In the ebook publishing/retailing world, #5 does not apply, as there’s no unambiguously legal used market. Most of the other consequences in the list above are things that I predict an agency model would work against:

  1. Retail prices will rise–though perhaps not as much as some fear.
  2. It will be easier to mount and maintain a new online retailer against competition by enormous retailers like Amazon.
  3. Given the above, with the consequence of more players in the retail market, monopsonistic pressures on cover prices will be greatly reduced.
  4. Absent Amazon’s monopsony, smaller publishers have a better chance of competing with much larger publishers, given small publishers’ advantages of lower fixed costs vs larger publishers.
  5. The presence of a larger number of smaller publishers will keep downward pressure on prices, since that’s their primary way to compete. Macmillan has to keep ebook prices up to protect its print hardcover line. Ten thousand small ebook publishers have no hardcover lines to protect. $10? No problem. $5? The new $10. Even within the agency model, small press will train consumers to expect ebooks to sell for $10 or less.

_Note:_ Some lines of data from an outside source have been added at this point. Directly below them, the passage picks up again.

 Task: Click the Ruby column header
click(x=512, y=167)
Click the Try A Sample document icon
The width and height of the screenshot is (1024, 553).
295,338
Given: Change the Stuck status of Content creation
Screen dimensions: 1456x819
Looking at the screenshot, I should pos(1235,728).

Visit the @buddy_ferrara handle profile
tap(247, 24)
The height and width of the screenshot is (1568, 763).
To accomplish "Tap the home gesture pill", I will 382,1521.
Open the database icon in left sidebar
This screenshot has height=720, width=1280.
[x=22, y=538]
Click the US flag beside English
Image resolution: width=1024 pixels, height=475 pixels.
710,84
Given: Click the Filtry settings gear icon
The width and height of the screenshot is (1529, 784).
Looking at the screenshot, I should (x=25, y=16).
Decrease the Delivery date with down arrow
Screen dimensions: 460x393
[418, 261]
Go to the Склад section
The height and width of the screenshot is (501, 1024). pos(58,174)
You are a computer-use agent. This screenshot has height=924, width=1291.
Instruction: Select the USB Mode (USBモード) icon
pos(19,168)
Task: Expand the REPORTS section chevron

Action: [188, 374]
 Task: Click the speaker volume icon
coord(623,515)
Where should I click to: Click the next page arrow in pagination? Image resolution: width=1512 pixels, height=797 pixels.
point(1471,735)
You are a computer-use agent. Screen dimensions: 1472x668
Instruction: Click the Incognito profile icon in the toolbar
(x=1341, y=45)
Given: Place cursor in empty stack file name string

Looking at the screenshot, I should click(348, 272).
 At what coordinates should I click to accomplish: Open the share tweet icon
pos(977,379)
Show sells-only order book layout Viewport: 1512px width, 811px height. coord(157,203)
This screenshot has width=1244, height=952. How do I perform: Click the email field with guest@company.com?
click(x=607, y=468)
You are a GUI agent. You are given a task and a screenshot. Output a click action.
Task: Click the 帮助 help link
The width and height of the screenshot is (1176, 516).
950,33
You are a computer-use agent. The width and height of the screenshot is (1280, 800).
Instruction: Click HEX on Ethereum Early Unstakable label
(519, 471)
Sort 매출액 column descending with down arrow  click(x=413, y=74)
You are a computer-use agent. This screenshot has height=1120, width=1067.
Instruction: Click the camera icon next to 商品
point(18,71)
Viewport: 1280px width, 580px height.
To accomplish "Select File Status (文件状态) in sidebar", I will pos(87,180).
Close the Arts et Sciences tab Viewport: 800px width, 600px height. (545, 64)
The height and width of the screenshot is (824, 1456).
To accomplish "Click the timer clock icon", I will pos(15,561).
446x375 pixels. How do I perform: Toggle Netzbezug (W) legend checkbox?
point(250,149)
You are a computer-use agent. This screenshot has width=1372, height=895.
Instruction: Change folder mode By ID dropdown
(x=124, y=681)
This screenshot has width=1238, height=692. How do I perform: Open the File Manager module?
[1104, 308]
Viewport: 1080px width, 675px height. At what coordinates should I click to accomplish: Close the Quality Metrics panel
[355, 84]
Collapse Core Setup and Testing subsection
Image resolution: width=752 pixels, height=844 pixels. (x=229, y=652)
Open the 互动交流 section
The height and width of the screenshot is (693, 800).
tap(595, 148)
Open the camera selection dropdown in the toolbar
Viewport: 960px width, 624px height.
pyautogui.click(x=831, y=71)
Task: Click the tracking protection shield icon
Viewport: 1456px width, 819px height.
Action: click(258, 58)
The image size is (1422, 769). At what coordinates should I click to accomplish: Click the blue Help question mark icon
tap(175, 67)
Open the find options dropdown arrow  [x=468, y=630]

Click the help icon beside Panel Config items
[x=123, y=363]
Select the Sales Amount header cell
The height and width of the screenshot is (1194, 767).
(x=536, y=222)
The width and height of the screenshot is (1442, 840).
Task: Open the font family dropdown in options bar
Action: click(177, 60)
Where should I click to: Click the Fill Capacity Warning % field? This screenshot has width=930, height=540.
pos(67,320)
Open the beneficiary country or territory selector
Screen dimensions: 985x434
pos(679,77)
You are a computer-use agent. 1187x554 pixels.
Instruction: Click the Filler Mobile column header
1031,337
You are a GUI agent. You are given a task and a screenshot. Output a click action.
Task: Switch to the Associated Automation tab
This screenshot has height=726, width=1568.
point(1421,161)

There’s another consequence that I don’t think has any precedent in the Fair Trade phenomenon: Larger numbers of retailers and publishers will reduce the power of very large retailers or publishers to “silo” the business with proprietary file standards and DRM.

There are problems with such an agency-based business model (and wildcards; Pottermore, anybody?) but overall I think those problems are more solvable than the collapse of book retailing into Amazon, Amazon, and more Amazon. So my vote goes with agency retailing. I’ve just told you why. (Polite) discussion always welcome.

2 Comments

    1. Sorry it took so long to get to this; I’ve had other things on my mind the last few days.

      I appreciate the pointers, but I’ll stick to my endorsement of agency pricing. Konrath’s post is borderline apoplectic, and an excellent example of how anger clouds the mind. I still can’t quite figure what he’s getting at, and I’ve read it three times.

      April Hamilton’s post is more sensible, but she’s ducking the issue of selling ebooks (or anything else) below cost, and what effect that has on the retail channel. Amazon can do that because they’re huge and well capitalized. Smaller online stores cannot. Agency pricing is our best chance of keeping ebook retailing from collapsing into Amazon and nothing else.

      The contention that wholesale pricing gives authors more money is bogus. Neither model is related strongly to author payments. Konrath’s position that author payments are the same whether a wholesaled book is sold at discount or not is true, and completely beside the point in the debate over wholesale vs. agency. Everything depends on the percentages and other terms in the contracts, and those are always subject to negotiation. A publisher using the agency model can pay an author 5% of 30%. It can also pay 40% of 30%. Everything depends on terms negotiated with the authors. Authors in some MM genres are getting much less than 12% of net, which is what most computer book authors were getting back when I was paying computer book authors. Both models are ways of splitting a pie. The guy who wins is the guy who holds the knife.

      As the food chain shortens (inevitable as publishing jettisons the overhead required for print books) more money could conceivably flow to authors, irrespective of business model. Whether it does or not depends almost solely on supply and demand, and competition between publishers for talent.

      The most favorable situation for authors is to have a huge number of small (weak) publishers selling through a huge number of small (weak) retailers. Anything that results in a handful of monster publishers selling through one gargantuan retailer will not be a good deal for authors. The wholesale model and (more to the point) loss-leader discounting is the best way I know to get to that very bad place.